Kim Teck Cheong (KTC) is one of the largest fast-moving consumer goods (FMCG) businesses in East Malaysia, employing 471 people at its headquarters in Sabah and secondary office in Sarawak. The company is a wholesale distributor for Proctor & Gamble, GSK, Danone, Coca-Cola, and other companies. KTC also manufactures its own home-brand products for large retailers, including the Malaysian supermarket chain, Giant. A family-owned enterprise, KTC estimates a 50 percent business-to-business (B2B) market share in the Malaysian FMCG industry.
The Challenge
KTC had planned to expand outside of Malaysia to Brunei Darussalam and other countries in the Southeast Asian region. At the time, the KTC’s infrastructure ran on a local data center in West Malaysia. However, the company was experiencing unacceptable service delays. “If we managed our servers ourselves, we would need to hire employees with specific knowledge and expertise,” says Dexter Lau, Chief Executive Officer. “Not only would this increase our staff costs, but it would also lead to maintenance delays in the event of a staff change.”
KTC decided to move to a cloud solution that would provide the flexibility the company needed to support its ongoing growth, and offer a reliable and secure infrastructure to host mission-critical business applications. Additionally, the company wanted a cloud service provider that could support routine back-ups and disaster recovery for its online data and hosted B2B store. “We were asking for a lot,” Lau says, “A quick transition to a scalable and secure network that eliminated downtime, helped us save money on staff and infrastructure, and, perhaps most importantly, offered disaster recovery services to protect our data.”
Why Amazon Web Services
Initially, KTC enlisted the services of a Malaysian cloud provider, but the service was costly and lacked the agility required for it to keep pace with KTC’s ongoing expansion. KTC approached several local cloud providers before deciding to engage with G–Asiapacific, a Consulting Partner in the AWS Partner Network (APN) and migrate to AWS. “From a purely technical perspective AWS had the security, scalability, and service reliability we needed,” says Mark Goh, CEO of G-Asiapacific. “We were confident that KTC would be able to secure and protect its business applications by using the AWS Cloud, including its SAP Business One application, Microsoft Dynamics customer relationship management (CRM) application, and Multidocs document management software.”

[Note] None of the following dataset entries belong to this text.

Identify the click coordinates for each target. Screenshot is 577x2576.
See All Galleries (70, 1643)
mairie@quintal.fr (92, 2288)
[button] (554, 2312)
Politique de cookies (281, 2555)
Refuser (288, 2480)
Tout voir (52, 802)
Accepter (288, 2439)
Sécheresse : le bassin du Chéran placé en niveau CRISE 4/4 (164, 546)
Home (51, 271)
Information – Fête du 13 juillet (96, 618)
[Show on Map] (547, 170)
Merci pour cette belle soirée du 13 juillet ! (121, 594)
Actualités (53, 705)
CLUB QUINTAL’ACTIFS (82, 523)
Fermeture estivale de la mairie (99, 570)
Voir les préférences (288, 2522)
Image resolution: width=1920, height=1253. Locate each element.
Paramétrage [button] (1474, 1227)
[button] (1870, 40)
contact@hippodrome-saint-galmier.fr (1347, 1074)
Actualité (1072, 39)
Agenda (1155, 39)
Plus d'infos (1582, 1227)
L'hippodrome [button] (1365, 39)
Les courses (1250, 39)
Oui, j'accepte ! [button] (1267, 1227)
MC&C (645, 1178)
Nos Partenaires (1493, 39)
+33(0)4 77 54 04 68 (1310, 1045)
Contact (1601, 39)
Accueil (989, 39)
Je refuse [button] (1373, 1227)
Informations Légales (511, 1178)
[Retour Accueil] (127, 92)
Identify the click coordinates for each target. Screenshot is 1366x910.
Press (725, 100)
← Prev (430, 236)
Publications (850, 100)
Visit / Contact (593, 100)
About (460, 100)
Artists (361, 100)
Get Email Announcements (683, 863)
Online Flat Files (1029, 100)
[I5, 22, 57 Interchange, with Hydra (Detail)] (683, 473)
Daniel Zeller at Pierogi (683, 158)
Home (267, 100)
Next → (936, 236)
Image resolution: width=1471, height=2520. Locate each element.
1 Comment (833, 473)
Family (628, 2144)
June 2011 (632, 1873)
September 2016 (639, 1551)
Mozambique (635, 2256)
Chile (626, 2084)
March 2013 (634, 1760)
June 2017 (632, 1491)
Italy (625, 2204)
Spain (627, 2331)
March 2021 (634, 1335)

Prior to migrating to AWS, KTC used two servers to run its SAP Business One application, one to host the Microsoft Dynamics CRM system used by its 150 sales members and another to run a Kodak Image Server to store its visual media. On AWS, KTC uses a combination of r3.2xlarge, m2.2xlarge, r3.xlarge, and t2.micro Amazon Elastic Compute Cloud (Amazon EC2) instance types to operate its accounting, SAP Business One, and Microsoft Dynamics CRM applications. The company runs its environment in Amazon Virtual Private Cloud (Amazon VPC) to provide access to critical data across multiple regions and minimize service delays.
G-Asiapacific helped KTC move more than 10 TB of data for its business applications to Amazon Simple Storage Service (Amazon S3). The company uses a Cloudberry Lab solution listed on the AWS Marketplace to access and manage files stored in Amazon S3. It also uses the service to back up copies of its online storage as part of its disaster recovery solution.
KTC also uses Amazon Relational Database Service (Amazon RDS) to store content and Amazon CloudFront to deliver content for its business-to-business (B2B) store. By using Amazon RDS, the company can scale to expand its online catalog from 180 million items to 450 million items without investing in additional hardware.
The Benefits
Working with of G-Asiapacific, KTC spent three months planning the move to AWS. “Because of the AWS infrastructure and wide selection of compute and storage resources, the actual transition of KTC’s critical business applications from a local data center to the AWS Cloud only took three weeks,” says Goh.
KTC acquired three new subsidiary companies in 2013 and 2014, and was able to maintain the same number of IT support staff without compromising performance. “It’s remarkable that we’re able to maintain a lean IT staff base of only three employees,” says Lau “We now have more than 10 TB of data stored in the cloud for our business systems, with 1.5 TB running through data pipeline. At no time has it seemed necessary to hire new support personnel.” G-Asiapacific manages KTC’s environment on AWS, allowing the company to focus on software developments to help it differentiate from other competitors in the FMCG industry.